Where the URL you are directed to is like:-

www.example.com/index.php?params=this/that/other

Which can probably be dealt with, with a single rule in .htaccess.
Then your PHP starts like:-

$params = explode('/', $_GET['params']);

Instead of a load of GETs, then PHP works out the routing from there.

Thank you for this. I think between using this, and SamA74’s example with the params, I should be able to get things working.

I’ve been looking over a few more tutorial sites and all seem to miss explaining what actually happens at the first part of the rule.

So in this example, I do understand that:

  1. ^ and $ mark the start and end.
  2. . selects any non-whitespace characters
    3 * the previous character can be matched an unlimited number of times

Question 1:
Its not clear to me though, is what part of the URL ^(.*)$ is referencing? Is it referencing the entire URL, or only the portions after the main URL (root? - not sure I’m using that term correctly) - which would be “www.mysite.com” ?

Question 2:
So, would the above expression then take anything after the “root”, such as “www.mysite.com/pathfinder-battles/promos/knight” and then using the ^(.*) remove everything after “.com” and place it into the $1 variable, would then result in: “www.mysite.com/index.php/pathfinder-battles/promos/knight” ?

Question 3:
If I want to use SamA74’s param’s method, would my rule then look like this?:

RewriteRule ^(.*)$ index.php/params=$1 [L]

Question 4:
If I am understanding this correctly, doesn’t ^(.*)$ also capture the leading “/” from “/pathfinder-battles/promos/knight”?

Question 5:
Should this be removed when placing it into $1?

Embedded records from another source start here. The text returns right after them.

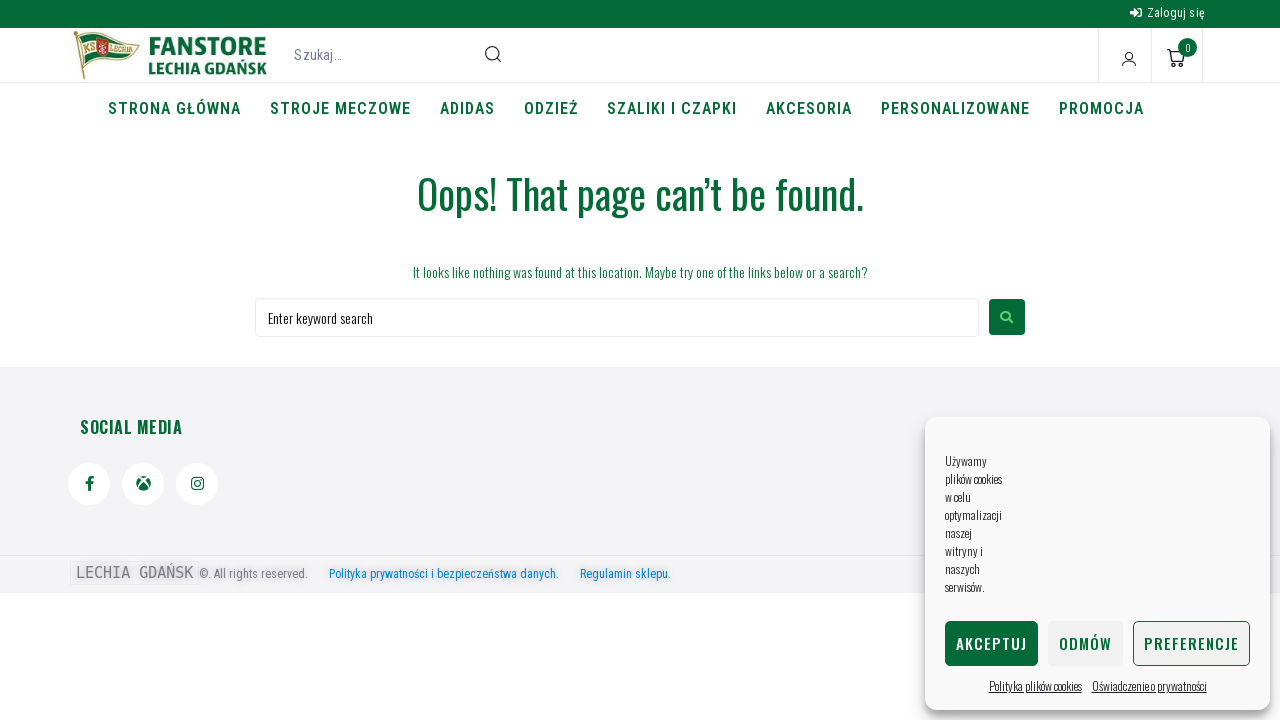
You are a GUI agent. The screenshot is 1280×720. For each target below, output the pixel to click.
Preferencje (1191, 643)
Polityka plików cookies (1035, 685)
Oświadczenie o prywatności (1149, 685)
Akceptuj (991, 643)
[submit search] (493, 54)
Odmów (1085, 643)
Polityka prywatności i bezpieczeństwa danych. (453, 574)
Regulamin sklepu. (625, 574)
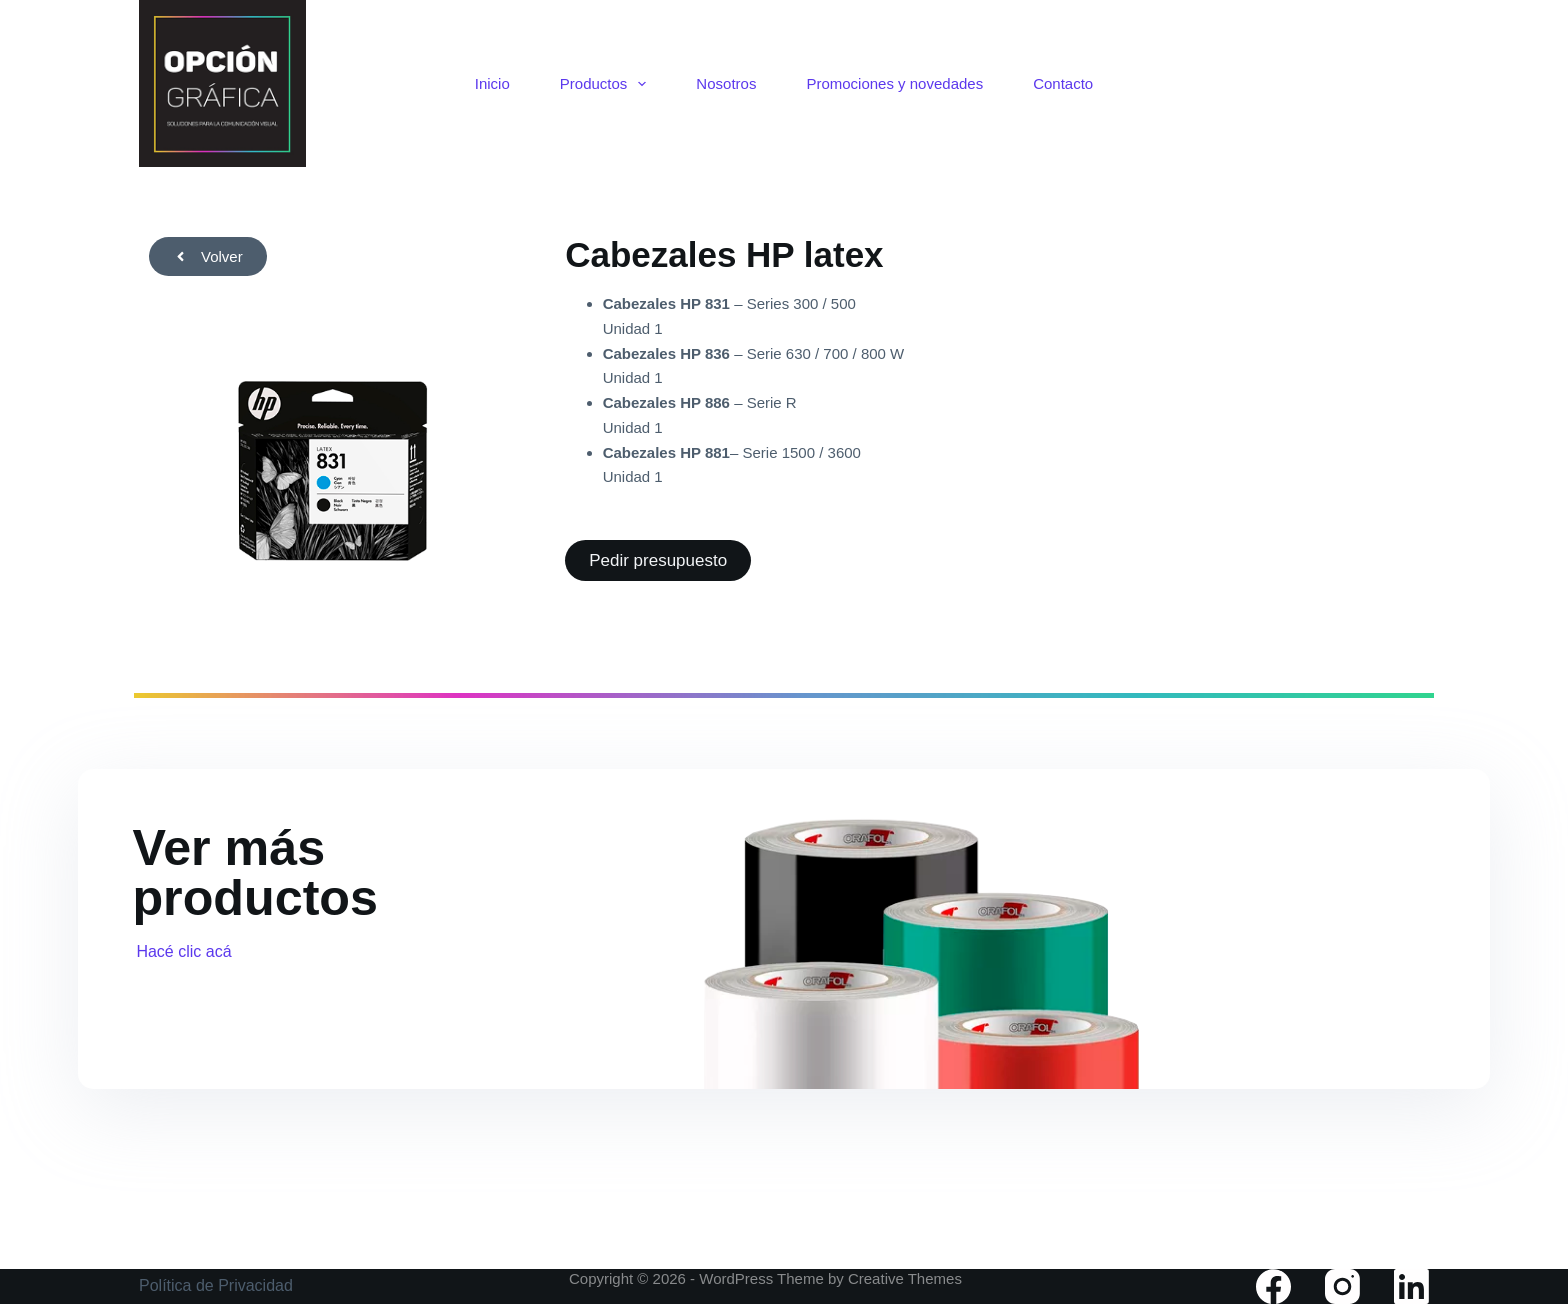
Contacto (1063, 83)
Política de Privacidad (216, 1285)
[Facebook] (1273, 1286)
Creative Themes (905, 1278)
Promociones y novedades (894, 83)
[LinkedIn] (1411, 1286)
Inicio (492, 83)
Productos (607, 84)
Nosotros (726, 83)
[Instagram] (1342, 1286)
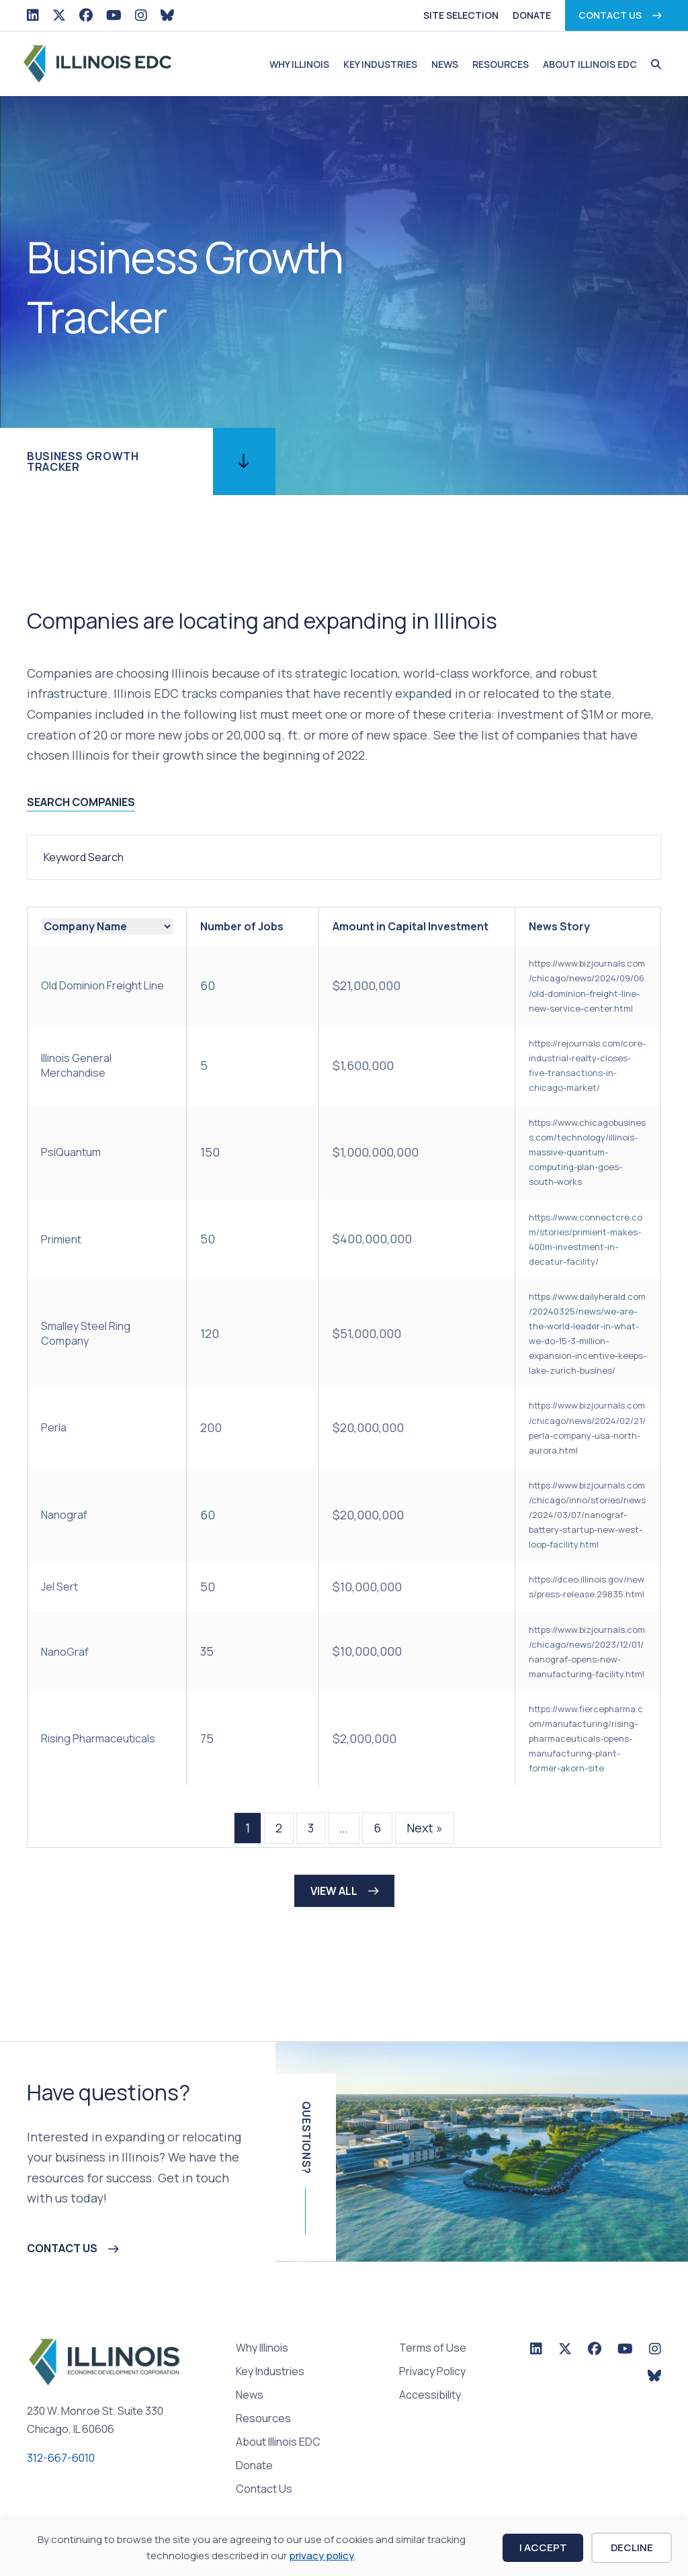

It is worth mentioning the first two rules test for a specific filename or directory. If not true then third rule extracts all parameters.

Try numerous URLs then in index.php examine the following output:

<?PHP
echo '<pre>'; // add line feeds
print_r( $_SERVER );
echo '</pre>';
exit;

Edit:

I forget to mention that instead of pasting the above into index.php, create a new file called something like test-001.php, change the .htaccess script and save both files to the online server. Everything should work ok even the original index.php.